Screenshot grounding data

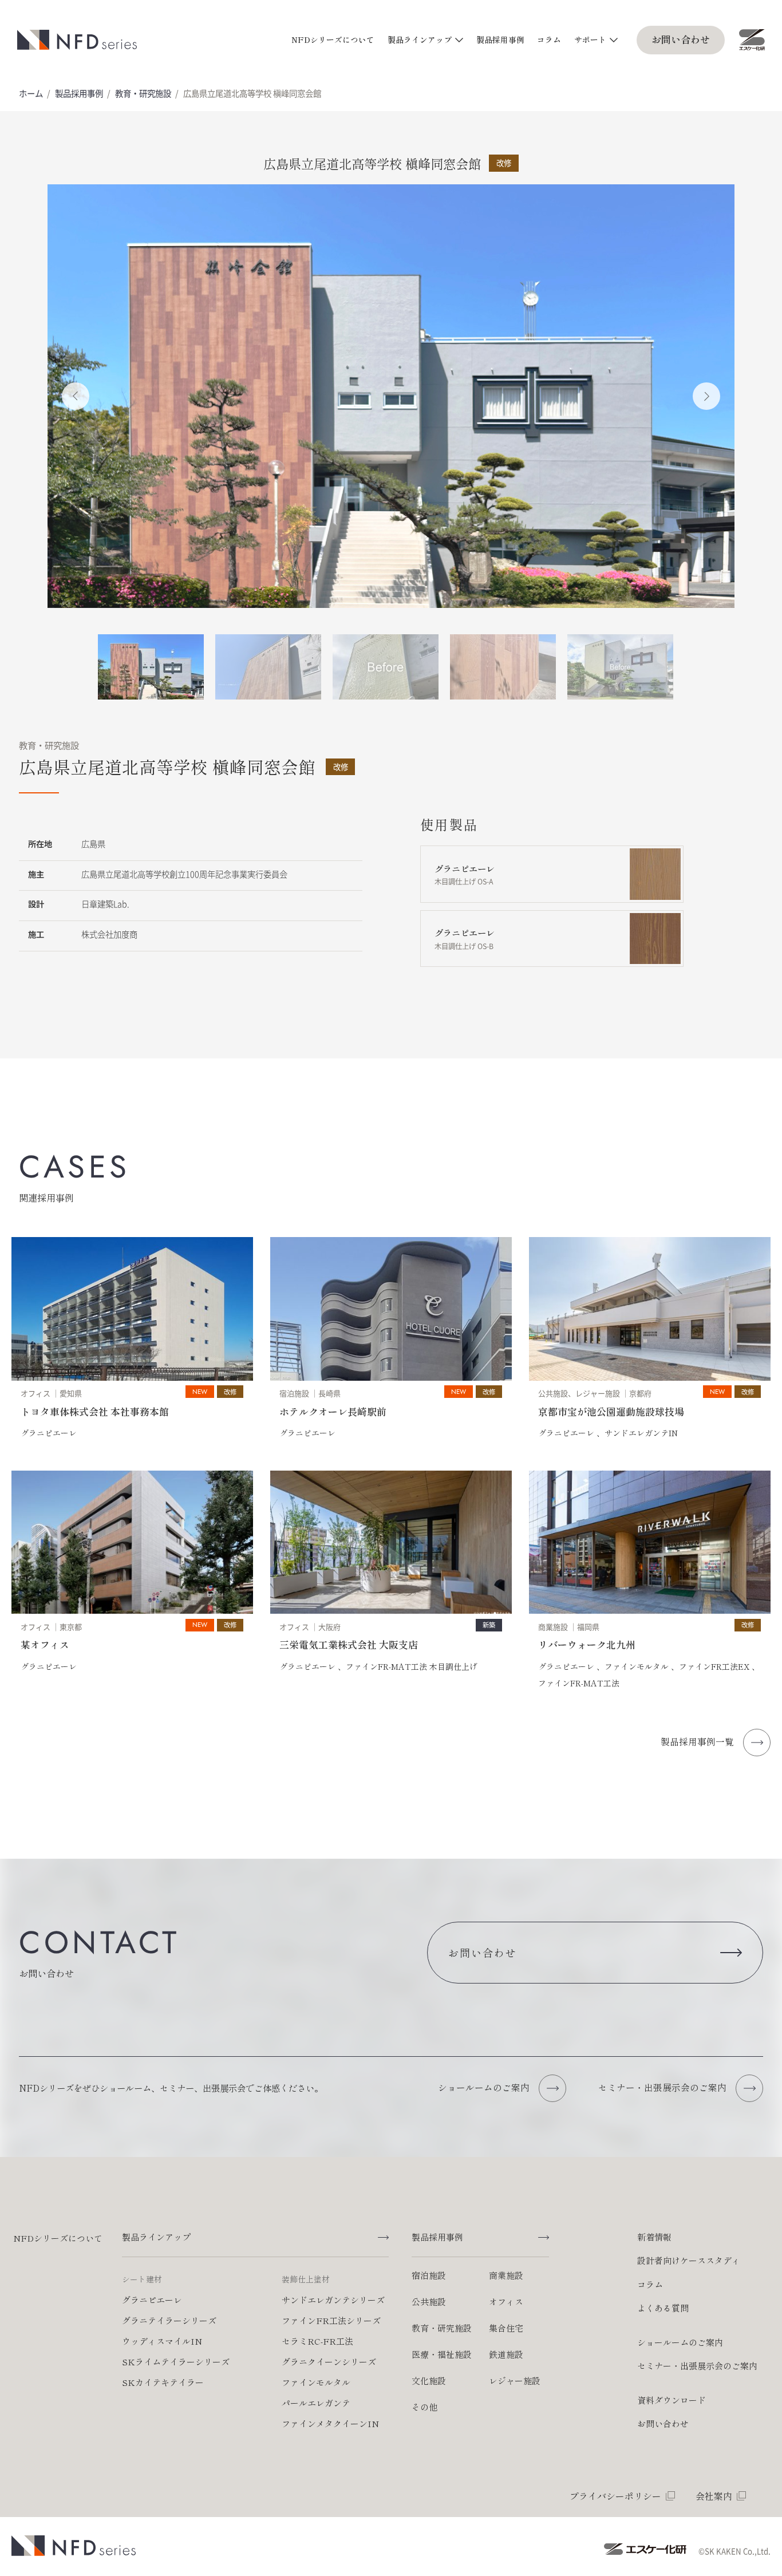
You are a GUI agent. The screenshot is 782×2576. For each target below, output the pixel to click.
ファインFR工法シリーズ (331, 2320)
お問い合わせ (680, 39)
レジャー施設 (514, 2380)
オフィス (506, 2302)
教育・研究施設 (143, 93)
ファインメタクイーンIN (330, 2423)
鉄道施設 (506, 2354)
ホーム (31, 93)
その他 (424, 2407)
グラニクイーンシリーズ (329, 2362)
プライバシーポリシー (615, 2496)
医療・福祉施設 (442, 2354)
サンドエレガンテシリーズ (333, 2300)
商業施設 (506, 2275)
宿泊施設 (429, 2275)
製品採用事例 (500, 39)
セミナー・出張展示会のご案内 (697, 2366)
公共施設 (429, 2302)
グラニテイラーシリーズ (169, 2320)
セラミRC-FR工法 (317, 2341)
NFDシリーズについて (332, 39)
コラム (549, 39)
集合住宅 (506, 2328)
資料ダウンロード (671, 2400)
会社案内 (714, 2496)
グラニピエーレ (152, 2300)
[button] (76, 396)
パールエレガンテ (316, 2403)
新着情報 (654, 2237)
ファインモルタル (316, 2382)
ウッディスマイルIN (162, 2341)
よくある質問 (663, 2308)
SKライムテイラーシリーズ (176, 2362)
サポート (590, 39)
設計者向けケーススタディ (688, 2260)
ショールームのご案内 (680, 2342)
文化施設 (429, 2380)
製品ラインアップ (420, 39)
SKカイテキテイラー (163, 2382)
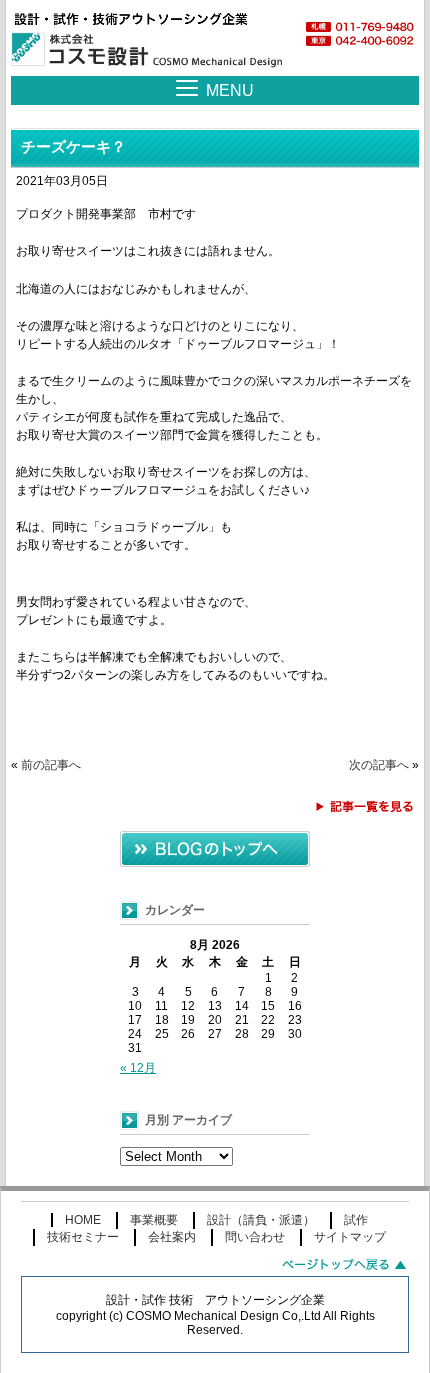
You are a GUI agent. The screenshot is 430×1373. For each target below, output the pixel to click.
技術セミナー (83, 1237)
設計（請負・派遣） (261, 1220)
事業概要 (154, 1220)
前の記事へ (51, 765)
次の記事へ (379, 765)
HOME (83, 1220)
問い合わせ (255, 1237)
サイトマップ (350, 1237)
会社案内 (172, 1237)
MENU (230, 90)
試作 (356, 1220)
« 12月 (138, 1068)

• [TASK BRIEF]:
A word-for-word transcription of the entries above, free of images, is what is wanted.

• [ANSWER BOX]:
You are a GUI agent. The screenshot is 782×2576. For each target below, output the pixel to click.
ファインFR工法シリーズ (331, 2320)
お問い合わせ (680, 39)
レジャー施設 (514, 2380)
オフィス (506, 2302)
教育・研究施設 (143, 93)
ファインメタクイーンIN (330, 2423)
鉄道施設 (506, 2354)
ホーム (31, 93)
その他 (424, 2407)
グラニクイーンシリーズ (329, 2362)
プライバシーポリシー (615, 2496)
医療・福祉施設 (442, 2354)
サンドエレガンテシリーズ (333, 2300)
商業施設 (506, 2275)
宿泊施設 (429, 2275)
製品採用事例 (500, 39)
セミナー・出張展示会のご案内 (697, 2366)
公共施設 (429, 2302)
グラニテイラーシリーズ (169, 2320)
セラミRC-FR工法 (317, 2341)
NFDシリーズについて (332, 39)
コラム (549, 39)
集合住宅 (506, 2328)
資料ダウンロード (671, 2400)
会社案内 (714, 2496)
グラニピエーレ (152, 2300)
[button] (76, 396)
パールエレガンテ (316, 2403)
新着情報 (654, 2237)
ファインモルタル (316, 2382)
ウッディスマイルIN (162, 2341)
よくある質問 (663, 2308)
SKライムテイラーシリーズ (176, 2362)
サポート (590, 39)
設計者向けケーススタディ (688, 2260)
ショールームのご案内 (680, 2342)
文化施設 (429, 2380)
製品ラインアップ (420, 39)
SKカイテキテイラー (163, 2382)
You are a GUI agent. The screenshot is 430×1373. For each target below, output the pixel to click.
技術セミナー (83, 1237)
設計（請負・派遣） (261, 1220)
事業概要 (154, 1220)
前の記事へ (51, 765)
次の記事へ (379, 765)
HOME (83, 1220)
問い合わせ (255, 1237)
サイトマップ (350, 1237)
会社案内 (172, 1237)
MENU (230, 90)
試作 (356, 1220)
« 12月 (138, 1068)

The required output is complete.